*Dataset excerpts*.
......

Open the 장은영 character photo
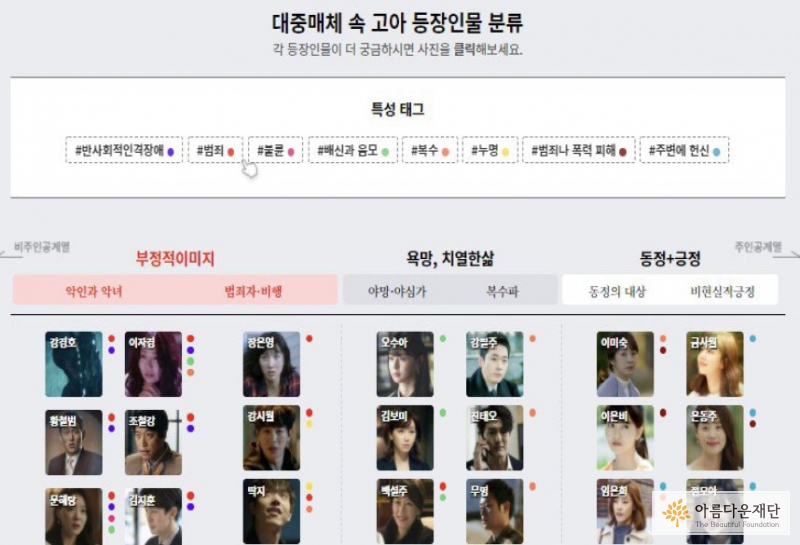 [271, 364]
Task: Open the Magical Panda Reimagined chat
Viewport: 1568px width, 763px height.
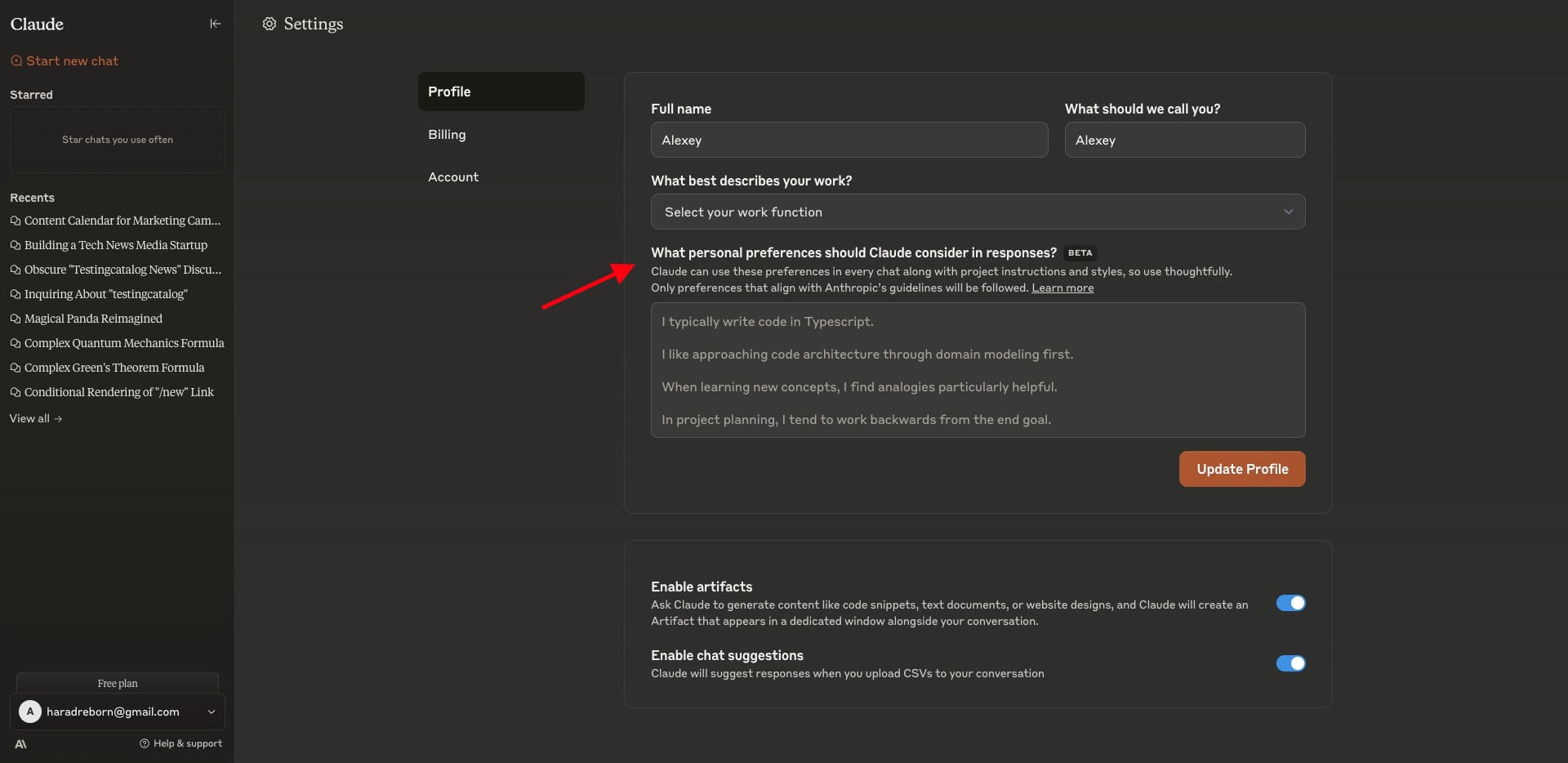Action: pos(93,319)
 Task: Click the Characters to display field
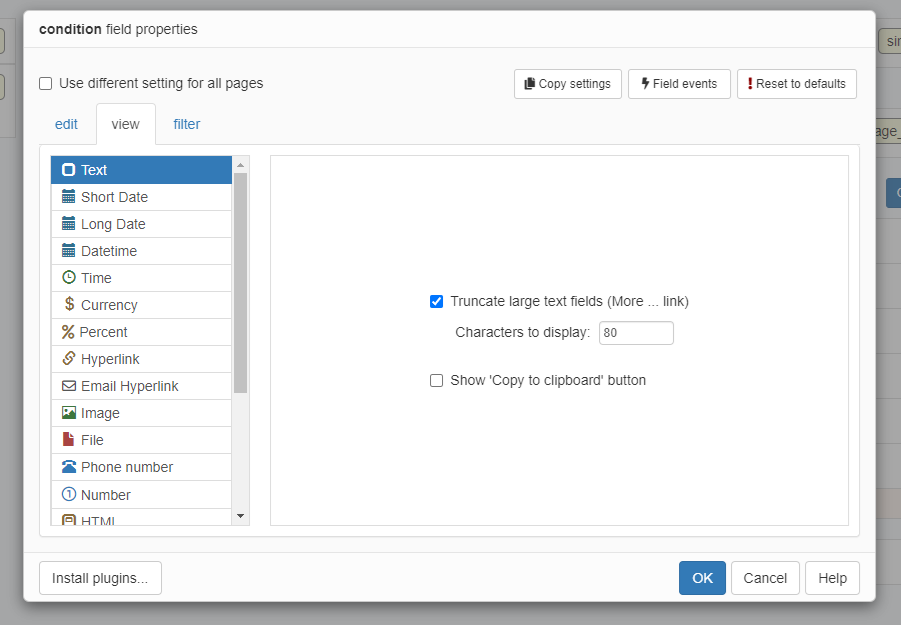pyautogui.click(x=636, y=333)
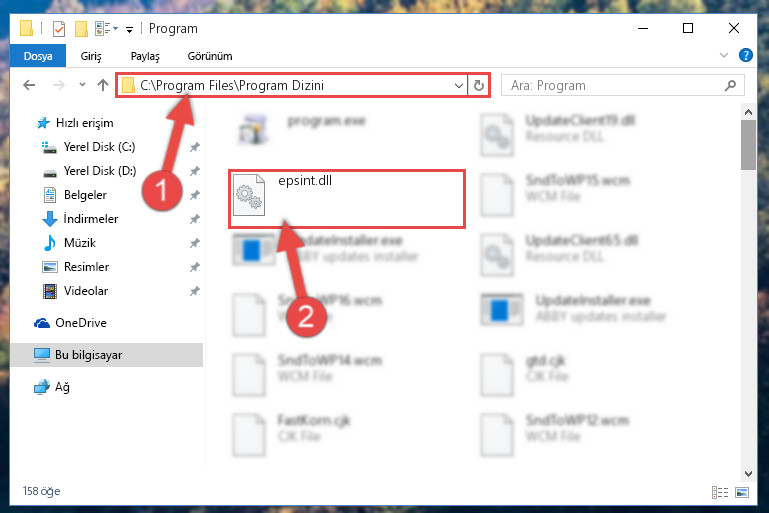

......

*WHAT YOU SHOULD DO*.
Give every line above again exactly, with no pictures.

*WRITTEN ANSWER*.
Open the 장은영 character photo
 [271, 364]
Task: Open the Magical Panda Reimagined chat
Viewport: 1568px width, 763px height.
Action: pos(93,319)
 Task: Click the Characters to display field
pyautogui.click(x=636, y=333)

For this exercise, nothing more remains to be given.